- Available records:

################

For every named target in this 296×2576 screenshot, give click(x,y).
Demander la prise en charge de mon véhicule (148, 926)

################

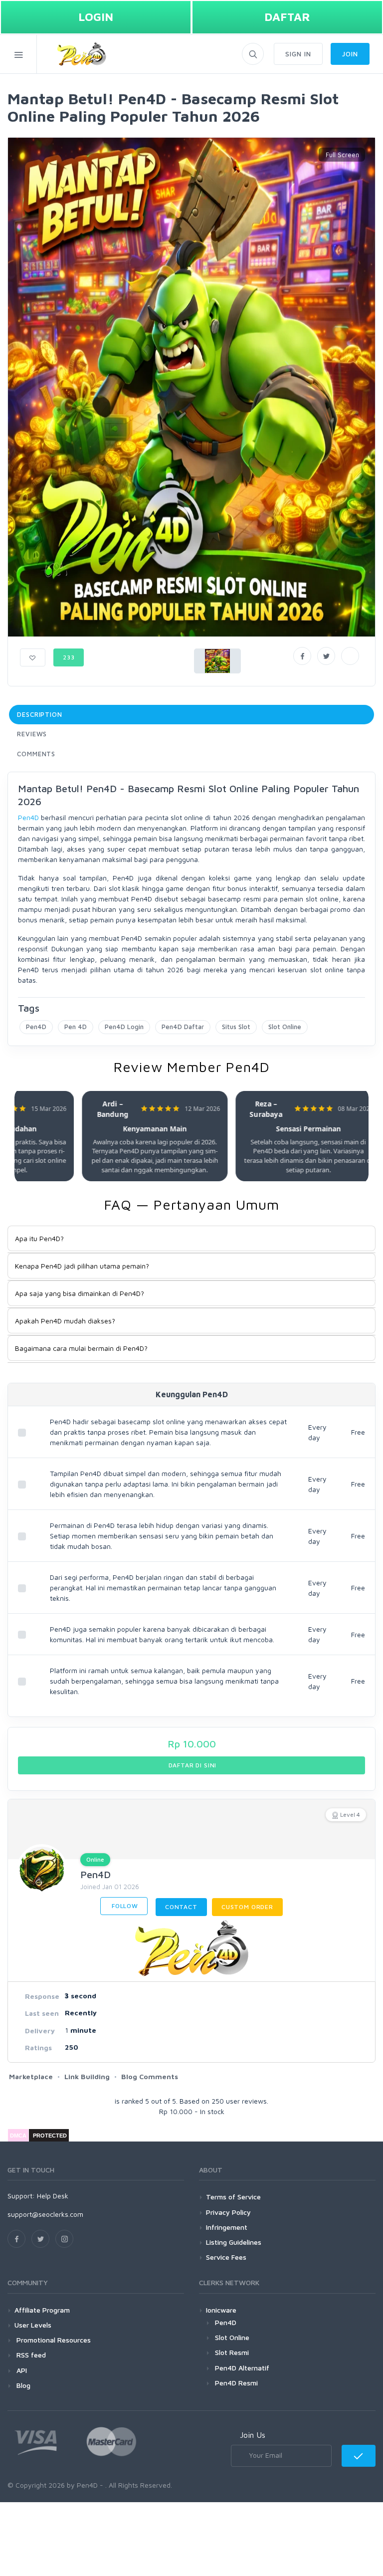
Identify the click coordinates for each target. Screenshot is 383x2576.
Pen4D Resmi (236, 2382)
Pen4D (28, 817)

################

- To do: Set down, from the entries above, exactly the lines from the one with "Identify the click" up to and including the one with "Pen4D (28, 817)", and no other lines.

- Answer to this task:
Identify the click coordinates for each target. Screenshot is 383x2576.
Pen4D Resmi (236, 2382)
Pen4D (28, 817)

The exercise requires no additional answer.